Cullen Jones teaches a child basic swimming techniques. Sharon Steinmann / AP

The dangerous riptides from Hurricane Earl barreling along the East Coast coincide with Labor Day weekend, when many families head to the beach for a last vacation before the beginning of the school year. But even without the challenging conditions, certain families are more at risk for drowning than others: African-American children drown at a rate three times that of their white counterparts, an issue that has as much to do with fear as it does finances.

"[Black] parents had a great fear of having their kids around water," says Sue Anderson, director of programming for USA Swimming. "As a result, they're not encouraging their kids to learn to swim. Counterintuitively, they were afraid that they would drown if they were around pools and learned to swim."

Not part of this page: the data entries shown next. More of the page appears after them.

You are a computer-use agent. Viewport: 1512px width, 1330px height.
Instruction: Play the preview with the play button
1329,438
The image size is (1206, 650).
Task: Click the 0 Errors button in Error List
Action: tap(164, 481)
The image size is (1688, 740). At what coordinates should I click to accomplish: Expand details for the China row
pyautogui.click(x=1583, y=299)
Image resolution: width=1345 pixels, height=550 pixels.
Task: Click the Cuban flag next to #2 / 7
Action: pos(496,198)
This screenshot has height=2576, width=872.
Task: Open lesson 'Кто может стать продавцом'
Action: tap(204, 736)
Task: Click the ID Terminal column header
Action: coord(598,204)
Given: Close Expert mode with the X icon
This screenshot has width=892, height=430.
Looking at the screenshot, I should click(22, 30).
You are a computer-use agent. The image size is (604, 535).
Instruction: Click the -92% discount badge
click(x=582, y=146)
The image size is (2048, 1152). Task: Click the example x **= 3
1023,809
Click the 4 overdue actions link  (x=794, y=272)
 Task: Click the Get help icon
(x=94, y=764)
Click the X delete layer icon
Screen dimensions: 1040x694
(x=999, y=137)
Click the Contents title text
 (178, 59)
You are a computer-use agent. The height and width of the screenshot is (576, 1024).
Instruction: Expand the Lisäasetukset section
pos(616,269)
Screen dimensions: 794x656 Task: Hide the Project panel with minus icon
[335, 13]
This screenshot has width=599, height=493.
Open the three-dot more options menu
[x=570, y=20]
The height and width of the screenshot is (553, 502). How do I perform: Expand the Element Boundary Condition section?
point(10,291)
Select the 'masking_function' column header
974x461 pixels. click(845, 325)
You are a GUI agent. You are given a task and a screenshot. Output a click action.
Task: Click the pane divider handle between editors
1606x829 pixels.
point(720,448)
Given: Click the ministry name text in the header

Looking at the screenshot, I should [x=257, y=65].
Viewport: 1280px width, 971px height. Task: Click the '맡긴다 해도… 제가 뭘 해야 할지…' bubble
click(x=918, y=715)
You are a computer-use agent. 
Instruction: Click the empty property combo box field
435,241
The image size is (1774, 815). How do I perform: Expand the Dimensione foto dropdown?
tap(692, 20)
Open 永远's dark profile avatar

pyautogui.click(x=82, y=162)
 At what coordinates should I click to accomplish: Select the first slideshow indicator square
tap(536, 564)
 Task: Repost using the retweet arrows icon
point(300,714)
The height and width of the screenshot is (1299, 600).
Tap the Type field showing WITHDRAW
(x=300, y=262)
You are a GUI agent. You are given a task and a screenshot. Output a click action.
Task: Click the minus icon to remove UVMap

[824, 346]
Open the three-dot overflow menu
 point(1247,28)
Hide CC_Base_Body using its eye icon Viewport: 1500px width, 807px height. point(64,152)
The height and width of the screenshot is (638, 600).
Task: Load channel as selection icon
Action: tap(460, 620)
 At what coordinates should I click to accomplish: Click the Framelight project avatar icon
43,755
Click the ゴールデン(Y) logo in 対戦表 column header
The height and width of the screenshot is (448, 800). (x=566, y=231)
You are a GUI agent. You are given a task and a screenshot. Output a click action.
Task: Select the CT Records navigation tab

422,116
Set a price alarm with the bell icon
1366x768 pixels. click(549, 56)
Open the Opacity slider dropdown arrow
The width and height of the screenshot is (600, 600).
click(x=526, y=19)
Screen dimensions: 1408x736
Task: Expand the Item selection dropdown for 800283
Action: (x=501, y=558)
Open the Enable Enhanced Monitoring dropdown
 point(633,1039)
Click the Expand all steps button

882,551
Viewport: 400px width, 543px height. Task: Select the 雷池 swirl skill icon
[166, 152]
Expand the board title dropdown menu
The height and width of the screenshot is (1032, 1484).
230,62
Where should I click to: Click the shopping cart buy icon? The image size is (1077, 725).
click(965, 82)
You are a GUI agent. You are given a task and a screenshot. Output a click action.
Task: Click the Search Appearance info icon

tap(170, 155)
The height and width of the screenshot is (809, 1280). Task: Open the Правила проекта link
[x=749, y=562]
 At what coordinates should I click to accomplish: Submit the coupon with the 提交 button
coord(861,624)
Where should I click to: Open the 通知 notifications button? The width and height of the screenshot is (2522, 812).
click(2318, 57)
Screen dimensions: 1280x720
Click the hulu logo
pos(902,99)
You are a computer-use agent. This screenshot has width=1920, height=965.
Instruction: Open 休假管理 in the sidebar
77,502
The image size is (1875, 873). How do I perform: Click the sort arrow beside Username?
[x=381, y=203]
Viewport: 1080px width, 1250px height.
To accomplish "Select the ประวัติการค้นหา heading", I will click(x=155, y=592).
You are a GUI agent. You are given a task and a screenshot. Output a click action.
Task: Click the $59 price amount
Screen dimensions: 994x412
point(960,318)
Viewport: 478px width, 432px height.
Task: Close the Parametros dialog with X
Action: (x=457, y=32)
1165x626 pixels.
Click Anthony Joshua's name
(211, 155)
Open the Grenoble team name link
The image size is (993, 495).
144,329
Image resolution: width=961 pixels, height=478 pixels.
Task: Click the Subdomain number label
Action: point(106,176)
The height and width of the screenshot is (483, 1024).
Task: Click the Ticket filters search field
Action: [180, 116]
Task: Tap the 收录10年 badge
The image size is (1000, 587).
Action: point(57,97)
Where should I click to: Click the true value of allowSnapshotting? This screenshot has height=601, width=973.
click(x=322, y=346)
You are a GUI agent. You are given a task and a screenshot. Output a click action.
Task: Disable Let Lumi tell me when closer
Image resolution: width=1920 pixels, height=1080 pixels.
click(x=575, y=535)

USA Swimming reached this conclusion after commissioning two studies to explore why African-American children receive inferior water-safety education. Initially, economics was blamed: the conventional wisdom was that swimming was an expensive sport, and low-income communities didn't have access to pools. But the survey hints at a much broader cultural fear of swimming, one that persists even when swimming education is accessible to minority families. The first study, conducted in 2008, showed that it was fear of water that fueled the lack of swim lessons. The second report, released this summer, conducted a series of focus groups to discuss the initial results. Said one participant from Denver: "You're already uncomfortable and scared. You're like, I'm paying them so I can have heart palpitations on the sideline? It's not worth it. It really isn't. Why should I have to pay money to be afraid?"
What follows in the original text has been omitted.